→ TASK REQUIREMENTS:
For the data below, restate word for word only the lines from the line containing "Contact Us (276, 2205)" through the line containing "Shows (269, 33)", both ends included.

→ INFORMATION:
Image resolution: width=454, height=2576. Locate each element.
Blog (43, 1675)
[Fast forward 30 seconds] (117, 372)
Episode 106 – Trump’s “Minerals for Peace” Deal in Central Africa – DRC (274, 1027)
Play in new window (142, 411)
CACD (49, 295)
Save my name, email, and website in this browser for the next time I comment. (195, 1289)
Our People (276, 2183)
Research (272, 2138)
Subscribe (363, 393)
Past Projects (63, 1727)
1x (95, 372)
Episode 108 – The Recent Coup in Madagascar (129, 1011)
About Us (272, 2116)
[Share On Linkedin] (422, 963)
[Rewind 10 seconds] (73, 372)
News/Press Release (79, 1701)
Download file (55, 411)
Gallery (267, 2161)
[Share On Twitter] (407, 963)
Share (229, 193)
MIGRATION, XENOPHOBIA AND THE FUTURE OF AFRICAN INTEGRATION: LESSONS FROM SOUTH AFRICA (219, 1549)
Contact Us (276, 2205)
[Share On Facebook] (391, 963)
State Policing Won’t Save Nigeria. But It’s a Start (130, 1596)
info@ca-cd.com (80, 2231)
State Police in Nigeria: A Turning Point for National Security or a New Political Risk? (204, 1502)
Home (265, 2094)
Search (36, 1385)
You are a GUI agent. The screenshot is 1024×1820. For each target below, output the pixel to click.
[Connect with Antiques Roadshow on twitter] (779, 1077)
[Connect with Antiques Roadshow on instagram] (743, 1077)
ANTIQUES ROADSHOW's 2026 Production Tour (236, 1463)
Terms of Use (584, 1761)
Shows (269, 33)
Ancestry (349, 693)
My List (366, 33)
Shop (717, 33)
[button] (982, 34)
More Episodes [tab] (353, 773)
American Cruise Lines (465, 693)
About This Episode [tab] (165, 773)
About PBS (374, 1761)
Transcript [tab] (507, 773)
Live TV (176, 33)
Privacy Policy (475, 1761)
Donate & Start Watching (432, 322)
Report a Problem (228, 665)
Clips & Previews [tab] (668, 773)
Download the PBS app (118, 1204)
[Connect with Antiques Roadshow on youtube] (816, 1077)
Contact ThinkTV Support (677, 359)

→ FINISHED EXERCISE:
Contact Us (276, 2205)
[Share On Facebook] (391, 963)
State Policing Won’t Save Nigeria. But It’s a Start (130, 1596)
info@ca-cd.com (80, 2231)
State Police in Nigeria: A Turning Point for National Security or a New Political Risk? (204, 1502)
Home (265, 2094)
Search (36, 1385)
You are a GUI agent. The screenshot is 1024×1820. For each target below, output the pixel to click.
[Connect with Antiques Roadshow on twitter] (779, 1077)
[Connect with Antiques Roadshow on instagram] (743, 1077)
ANTIQUES ROADSHOW's 2026 Production Tour (236, 1463)
Terms of Use (584, 1761)
Shows (269, 33)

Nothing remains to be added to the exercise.